ASSIGNED TASK :: The reply should hold nothing except the lines from the one with "Jump to step 2 circle" through the end of the entries, duplicated exactly and with no pictures.

SOURCE INFORMATION ::
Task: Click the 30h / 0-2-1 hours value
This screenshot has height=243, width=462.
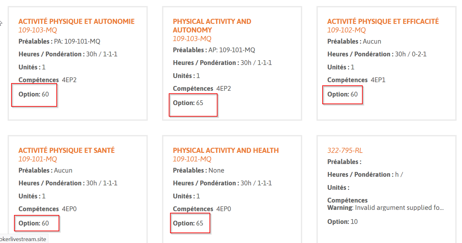Action: point(411,54)
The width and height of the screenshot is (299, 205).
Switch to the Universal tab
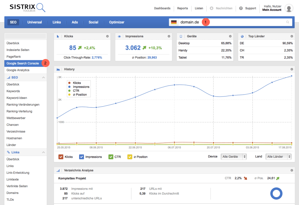[34, 22]
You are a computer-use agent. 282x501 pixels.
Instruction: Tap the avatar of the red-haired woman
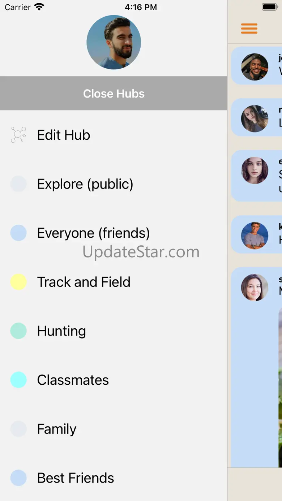[x=255, y=170]
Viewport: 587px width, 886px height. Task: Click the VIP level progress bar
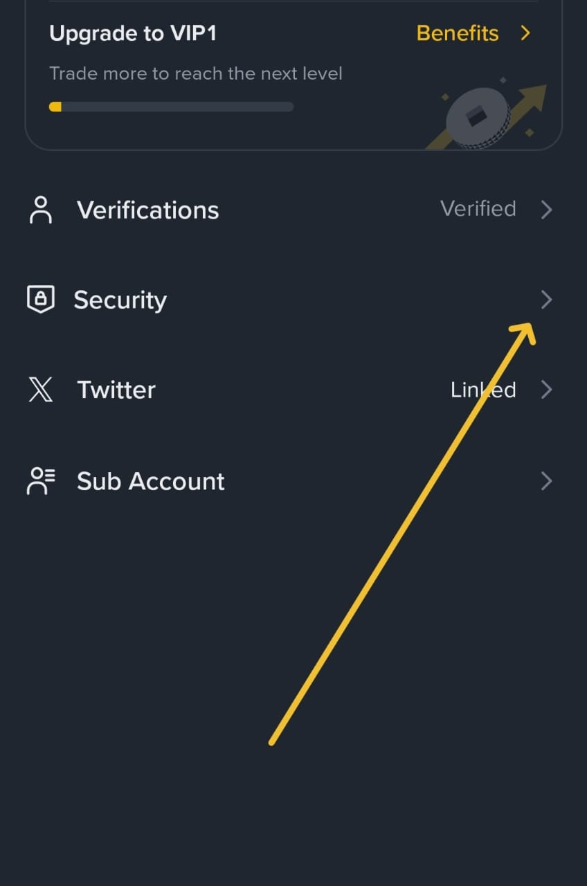[x=171, y=107]
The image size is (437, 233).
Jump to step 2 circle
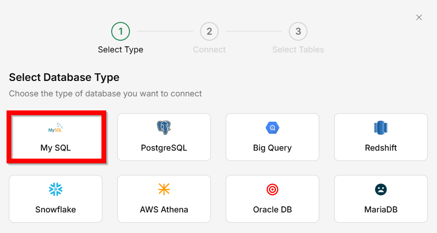coord(209,31)
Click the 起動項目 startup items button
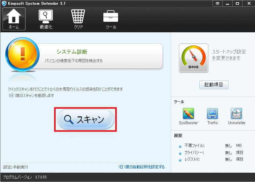The height and width of the screenshot is (182, 255). coord(213,85)

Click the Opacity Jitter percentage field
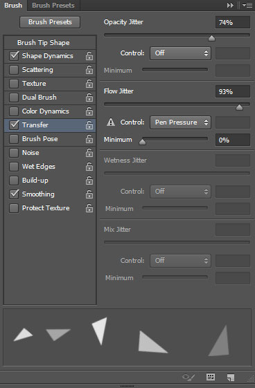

ANSWER FOR THIS EXERCISE ::
Jump to step 2 circle
coord(209,31)
Click the 起動項目 startup items button
The height and width of the screenshot is (182, 255). coord(213,85)

Click the Opacity Jitter percentage field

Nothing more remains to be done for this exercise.